A former student from my box making classes at the Marc Adams School of Woodworking contacted me in the hopes that I could guide him in the promotion of his work. He had remembered from a conversation at school that Arkansas Governor Bill Clinton had used my boxes during his international travels as gifts from our state.

My student wanted to create a similar opportunity for himself and wondered if there was some way to construct a similar opportunity for his own work. I explained that my opportunity was pure happenstance. I was selling my boxes in a Little Rock store that was frequented by the governor and his wife.

In response, my student mentioned he had been hoping for more more direct formula. A more direct formula would be some form of self-promotion which I'd been loathe to do.

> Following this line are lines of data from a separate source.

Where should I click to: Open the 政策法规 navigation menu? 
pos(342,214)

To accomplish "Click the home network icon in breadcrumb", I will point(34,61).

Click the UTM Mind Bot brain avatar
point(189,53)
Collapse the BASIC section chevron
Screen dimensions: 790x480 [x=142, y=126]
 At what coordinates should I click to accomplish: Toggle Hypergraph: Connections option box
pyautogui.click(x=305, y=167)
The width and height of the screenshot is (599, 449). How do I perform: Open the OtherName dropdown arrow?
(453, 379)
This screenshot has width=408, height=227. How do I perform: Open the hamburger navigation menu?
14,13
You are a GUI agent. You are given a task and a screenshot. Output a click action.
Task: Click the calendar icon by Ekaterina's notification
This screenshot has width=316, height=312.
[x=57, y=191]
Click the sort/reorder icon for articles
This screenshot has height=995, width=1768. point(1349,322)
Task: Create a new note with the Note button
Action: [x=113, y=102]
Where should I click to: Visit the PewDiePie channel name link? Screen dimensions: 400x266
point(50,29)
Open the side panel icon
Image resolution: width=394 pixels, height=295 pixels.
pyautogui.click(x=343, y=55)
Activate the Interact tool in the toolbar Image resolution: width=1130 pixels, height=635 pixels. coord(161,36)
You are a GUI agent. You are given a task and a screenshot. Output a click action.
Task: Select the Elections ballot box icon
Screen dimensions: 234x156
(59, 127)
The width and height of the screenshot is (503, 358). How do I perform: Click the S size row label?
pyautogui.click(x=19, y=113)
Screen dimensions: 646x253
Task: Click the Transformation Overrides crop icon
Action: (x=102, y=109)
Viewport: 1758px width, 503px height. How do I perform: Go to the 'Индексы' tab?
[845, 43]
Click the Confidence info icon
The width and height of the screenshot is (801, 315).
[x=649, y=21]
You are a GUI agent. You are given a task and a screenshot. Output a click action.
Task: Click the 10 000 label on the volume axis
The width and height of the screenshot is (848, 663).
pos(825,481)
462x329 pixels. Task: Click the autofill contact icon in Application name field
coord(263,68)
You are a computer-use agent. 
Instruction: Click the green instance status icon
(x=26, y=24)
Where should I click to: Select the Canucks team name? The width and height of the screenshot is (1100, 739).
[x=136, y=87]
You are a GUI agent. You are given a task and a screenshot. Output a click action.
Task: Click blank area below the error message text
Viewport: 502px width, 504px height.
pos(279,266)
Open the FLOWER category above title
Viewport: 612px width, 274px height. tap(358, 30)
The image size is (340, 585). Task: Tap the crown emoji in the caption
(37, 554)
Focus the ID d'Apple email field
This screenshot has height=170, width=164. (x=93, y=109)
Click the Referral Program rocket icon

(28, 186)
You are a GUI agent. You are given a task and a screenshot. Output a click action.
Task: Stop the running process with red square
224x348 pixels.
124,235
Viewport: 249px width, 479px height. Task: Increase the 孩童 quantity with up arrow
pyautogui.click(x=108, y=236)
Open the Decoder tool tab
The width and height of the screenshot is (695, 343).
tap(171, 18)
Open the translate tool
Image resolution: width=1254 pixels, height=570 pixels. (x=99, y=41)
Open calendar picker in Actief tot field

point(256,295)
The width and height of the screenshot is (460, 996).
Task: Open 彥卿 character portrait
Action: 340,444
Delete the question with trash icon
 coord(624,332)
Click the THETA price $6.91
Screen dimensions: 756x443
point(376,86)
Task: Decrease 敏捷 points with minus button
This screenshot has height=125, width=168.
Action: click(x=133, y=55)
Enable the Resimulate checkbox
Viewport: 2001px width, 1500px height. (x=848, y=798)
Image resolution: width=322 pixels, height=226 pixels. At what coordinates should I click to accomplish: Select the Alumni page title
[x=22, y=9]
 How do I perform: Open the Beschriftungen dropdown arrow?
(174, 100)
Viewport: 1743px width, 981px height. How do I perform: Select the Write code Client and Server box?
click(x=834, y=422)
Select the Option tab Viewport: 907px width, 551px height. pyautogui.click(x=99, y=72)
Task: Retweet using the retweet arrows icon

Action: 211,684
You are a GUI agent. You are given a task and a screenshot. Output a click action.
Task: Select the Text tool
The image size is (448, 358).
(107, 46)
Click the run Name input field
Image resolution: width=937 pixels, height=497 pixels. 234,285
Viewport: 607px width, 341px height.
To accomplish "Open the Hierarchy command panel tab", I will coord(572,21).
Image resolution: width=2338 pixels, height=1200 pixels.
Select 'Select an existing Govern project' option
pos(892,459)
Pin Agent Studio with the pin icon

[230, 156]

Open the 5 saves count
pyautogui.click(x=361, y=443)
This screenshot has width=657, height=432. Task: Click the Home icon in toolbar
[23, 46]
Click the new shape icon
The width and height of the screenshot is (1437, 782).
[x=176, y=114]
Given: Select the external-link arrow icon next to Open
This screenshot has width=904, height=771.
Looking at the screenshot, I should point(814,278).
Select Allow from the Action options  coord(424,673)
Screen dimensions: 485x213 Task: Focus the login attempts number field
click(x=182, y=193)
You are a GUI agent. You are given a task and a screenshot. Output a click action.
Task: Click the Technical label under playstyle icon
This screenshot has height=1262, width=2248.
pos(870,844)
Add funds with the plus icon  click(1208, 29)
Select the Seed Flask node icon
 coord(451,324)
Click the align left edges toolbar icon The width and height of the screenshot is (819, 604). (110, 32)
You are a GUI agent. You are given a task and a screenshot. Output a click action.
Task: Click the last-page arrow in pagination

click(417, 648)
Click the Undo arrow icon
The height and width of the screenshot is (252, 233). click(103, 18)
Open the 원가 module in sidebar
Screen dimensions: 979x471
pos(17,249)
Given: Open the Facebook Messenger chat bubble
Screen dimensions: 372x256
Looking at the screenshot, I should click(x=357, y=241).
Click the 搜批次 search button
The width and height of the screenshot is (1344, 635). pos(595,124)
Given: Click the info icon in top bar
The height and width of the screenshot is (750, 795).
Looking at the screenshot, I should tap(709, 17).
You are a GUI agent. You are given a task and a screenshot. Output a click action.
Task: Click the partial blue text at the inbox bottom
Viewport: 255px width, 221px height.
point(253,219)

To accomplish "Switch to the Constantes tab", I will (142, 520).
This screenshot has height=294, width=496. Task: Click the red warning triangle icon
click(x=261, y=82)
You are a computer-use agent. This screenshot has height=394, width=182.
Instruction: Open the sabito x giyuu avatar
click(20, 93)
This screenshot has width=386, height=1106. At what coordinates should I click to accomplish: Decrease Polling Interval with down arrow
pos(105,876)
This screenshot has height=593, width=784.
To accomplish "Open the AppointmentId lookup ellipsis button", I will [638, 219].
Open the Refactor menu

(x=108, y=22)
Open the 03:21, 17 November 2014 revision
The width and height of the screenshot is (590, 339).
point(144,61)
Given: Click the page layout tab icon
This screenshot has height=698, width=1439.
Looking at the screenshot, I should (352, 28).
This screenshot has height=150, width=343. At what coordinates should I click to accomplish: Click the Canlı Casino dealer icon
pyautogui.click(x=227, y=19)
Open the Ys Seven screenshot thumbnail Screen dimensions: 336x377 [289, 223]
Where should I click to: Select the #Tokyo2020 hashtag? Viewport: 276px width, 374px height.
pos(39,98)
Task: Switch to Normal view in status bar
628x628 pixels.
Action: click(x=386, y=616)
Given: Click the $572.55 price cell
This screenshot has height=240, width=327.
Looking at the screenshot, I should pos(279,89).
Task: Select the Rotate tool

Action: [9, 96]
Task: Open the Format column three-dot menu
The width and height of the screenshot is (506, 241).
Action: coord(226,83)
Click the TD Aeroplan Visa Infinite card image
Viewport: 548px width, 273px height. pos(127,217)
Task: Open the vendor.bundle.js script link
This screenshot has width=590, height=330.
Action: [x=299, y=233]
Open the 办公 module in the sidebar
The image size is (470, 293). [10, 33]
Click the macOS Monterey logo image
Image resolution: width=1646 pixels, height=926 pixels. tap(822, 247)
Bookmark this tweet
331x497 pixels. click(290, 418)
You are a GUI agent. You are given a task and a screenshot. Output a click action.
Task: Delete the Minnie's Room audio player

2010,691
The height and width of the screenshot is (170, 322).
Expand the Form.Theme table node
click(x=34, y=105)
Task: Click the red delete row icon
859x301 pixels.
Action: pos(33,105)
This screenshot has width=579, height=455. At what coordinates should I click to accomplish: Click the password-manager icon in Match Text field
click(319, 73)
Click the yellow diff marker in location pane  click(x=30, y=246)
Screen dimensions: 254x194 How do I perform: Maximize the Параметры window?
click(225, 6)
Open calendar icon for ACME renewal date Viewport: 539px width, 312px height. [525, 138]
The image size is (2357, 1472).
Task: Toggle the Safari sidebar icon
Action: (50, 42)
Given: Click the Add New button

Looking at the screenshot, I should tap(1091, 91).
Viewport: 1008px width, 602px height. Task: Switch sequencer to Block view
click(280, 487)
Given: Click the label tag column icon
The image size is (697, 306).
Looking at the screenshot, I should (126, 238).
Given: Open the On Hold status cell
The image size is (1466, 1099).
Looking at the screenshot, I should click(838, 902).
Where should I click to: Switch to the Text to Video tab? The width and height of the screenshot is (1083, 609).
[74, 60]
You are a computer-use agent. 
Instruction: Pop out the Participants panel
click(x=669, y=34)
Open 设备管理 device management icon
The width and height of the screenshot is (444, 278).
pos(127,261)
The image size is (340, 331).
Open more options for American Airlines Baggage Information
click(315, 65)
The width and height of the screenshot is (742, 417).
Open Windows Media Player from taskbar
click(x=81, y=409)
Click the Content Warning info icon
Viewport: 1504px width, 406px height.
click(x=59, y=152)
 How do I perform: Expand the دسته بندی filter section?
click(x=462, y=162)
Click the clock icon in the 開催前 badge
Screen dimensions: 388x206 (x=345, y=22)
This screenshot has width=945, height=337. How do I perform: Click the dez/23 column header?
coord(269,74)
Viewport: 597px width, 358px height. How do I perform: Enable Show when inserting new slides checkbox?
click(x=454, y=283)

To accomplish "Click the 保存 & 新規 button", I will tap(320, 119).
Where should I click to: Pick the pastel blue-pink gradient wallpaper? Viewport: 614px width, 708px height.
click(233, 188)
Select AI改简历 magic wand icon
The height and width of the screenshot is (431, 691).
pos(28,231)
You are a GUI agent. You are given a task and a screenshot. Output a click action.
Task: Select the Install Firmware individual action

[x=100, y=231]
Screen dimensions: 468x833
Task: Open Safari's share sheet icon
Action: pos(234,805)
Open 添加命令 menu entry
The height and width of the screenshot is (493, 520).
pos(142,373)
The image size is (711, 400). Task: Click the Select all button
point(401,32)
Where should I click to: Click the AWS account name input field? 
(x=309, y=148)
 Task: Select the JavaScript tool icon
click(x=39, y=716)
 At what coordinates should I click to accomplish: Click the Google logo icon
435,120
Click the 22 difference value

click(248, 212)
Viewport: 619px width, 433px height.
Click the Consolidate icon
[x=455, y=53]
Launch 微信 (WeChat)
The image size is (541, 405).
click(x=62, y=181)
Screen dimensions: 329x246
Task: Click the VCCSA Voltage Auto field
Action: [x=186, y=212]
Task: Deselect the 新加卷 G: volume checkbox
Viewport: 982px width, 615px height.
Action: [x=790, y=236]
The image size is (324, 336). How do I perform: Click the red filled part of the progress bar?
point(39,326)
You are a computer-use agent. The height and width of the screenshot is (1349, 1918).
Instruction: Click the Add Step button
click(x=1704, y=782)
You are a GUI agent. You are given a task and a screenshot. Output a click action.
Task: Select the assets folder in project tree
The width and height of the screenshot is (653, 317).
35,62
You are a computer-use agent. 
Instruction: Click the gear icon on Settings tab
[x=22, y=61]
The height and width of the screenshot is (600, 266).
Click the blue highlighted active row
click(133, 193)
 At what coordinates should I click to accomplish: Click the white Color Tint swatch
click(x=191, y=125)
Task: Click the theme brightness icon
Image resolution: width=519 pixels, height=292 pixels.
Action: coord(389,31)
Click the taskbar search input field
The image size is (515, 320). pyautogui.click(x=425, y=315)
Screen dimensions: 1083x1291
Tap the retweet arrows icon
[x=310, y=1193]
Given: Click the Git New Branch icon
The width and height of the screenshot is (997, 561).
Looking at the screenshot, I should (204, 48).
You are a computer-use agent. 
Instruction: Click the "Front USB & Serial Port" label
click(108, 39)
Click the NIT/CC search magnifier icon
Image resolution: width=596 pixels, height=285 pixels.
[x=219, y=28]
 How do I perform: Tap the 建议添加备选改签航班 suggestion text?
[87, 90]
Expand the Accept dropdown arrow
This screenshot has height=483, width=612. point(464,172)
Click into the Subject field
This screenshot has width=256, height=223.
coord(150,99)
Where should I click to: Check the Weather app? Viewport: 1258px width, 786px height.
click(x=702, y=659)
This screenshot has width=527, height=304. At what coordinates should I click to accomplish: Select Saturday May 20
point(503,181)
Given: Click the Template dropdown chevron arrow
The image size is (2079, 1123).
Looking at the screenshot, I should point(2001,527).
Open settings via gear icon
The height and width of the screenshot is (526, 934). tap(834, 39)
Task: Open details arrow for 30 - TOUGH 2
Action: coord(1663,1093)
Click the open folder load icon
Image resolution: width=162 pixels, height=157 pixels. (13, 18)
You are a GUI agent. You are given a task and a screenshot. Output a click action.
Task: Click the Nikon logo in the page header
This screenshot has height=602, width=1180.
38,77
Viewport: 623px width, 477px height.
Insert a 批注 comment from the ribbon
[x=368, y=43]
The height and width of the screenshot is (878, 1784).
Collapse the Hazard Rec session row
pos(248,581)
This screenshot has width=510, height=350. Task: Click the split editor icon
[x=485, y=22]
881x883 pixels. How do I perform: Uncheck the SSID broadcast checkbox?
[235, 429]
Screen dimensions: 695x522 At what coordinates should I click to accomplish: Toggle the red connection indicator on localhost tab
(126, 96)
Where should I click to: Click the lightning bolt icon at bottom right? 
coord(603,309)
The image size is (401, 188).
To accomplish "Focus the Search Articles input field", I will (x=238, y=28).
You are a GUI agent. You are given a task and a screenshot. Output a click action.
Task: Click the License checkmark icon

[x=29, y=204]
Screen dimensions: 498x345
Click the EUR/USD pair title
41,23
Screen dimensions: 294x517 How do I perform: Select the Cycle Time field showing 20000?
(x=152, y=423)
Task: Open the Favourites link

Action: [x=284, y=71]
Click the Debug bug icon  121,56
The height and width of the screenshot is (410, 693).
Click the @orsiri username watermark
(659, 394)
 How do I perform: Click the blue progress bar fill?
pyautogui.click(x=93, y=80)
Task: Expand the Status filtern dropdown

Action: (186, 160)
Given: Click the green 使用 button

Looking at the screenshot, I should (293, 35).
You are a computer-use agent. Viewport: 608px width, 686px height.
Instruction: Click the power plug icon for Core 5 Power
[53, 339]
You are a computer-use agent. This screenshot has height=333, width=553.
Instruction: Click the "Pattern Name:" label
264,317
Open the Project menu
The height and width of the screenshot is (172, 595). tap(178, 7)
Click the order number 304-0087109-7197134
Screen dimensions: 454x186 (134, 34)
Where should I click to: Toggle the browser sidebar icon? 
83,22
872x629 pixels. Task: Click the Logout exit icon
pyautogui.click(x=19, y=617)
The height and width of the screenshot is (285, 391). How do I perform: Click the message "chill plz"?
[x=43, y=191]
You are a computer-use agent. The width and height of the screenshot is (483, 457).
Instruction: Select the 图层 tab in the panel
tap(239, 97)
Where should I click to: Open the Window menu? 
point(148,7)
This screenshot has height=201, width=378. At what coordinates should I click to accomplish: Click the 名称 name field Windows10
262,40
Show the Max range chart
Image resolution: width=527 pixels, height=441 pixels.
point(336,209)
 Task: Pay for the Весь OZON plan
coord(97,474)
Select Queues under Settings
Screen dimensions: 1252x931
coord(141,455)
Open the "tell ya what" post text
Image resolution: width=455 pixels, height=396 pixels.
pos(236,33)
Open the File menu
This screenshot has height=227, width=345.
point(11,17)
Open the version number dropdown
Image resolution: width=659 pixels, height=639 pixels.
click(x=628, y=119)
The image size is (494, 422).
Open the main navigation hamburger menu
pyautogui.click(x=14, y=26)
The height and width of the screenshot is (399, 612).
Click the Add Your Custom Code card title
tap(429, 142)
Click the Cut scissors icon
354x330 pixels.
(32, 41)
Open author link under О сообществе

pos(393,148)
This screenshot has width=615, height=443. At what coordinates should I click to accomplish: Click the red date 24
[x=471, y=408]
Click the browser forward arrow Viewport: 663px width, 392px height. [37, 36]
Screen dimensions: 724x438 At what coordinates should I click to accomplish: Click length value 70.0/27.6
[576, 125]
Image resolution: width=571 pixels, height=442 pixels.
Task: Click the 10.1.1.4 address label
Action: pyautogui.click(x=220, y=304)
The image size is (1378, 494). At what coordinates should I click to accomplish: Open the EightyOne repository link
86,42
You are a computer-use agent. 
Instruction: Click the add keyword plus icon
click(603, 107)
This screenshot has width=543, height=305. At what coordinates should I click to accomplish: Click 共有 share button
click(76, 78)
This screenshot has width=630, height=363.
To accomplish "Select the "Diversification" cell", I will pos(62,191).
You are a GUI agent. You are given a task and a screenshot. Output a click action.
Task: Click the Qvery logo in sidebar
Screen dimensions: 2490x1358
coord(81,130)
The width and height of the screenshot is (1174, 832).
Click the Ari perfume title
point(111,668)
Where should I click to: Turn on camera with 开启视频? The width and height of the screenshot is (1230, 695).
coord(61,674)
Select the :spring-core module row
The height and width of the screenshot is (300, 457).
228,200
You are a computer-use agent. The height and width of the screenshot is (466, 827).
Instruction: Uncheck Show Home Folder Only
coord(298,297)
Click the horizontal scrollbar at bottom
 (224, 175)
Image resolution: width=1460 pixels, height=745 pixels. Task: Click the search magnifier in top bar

I went for the first 8 years of professional woodworking without business cards of any kind. My thought was that the work should speak for itself. We do not think of ourselves as living any longer in those times.

In November, I was reminiscing with a friend who hired me to design and build the Arkansas Governor's Quality Awards almost 25 years ago. We talked about the first conversation we had leading to my opportunity to design and make those awards. She hd been put in charge of finding the award designer and after presenting some ideas was challenged by the president of a large utility company, "Can't you find someone in state? It should represent Arkansas," she was told. So she went looking again. She called the Arkansas Industrial Development Commission and they dropped my name as a possible lead and gave her my number.

She called and asked about my work. I told her that I was probably best known for my boxes, at which point, she turned over a small box on her desk and found my signature underneath. The box on her desk had been a gift from her husband, director of the Little Rock Area Chamber of Commerce. Her seeing my work at hand led to an invitation to design the award, and I've made them ever since. I could not have aimed an arrow at that mark.

But there is a simple formula. Put yourself into your work. Let it speak for itself of your sincerity and serious intentions, of your caring and concern about things larger than yourself. It may take time to arrive at the right desk, but in the meantime, the rewards, those of craftsmanship are great.

Make, fix and create. Assist others in learning likewise.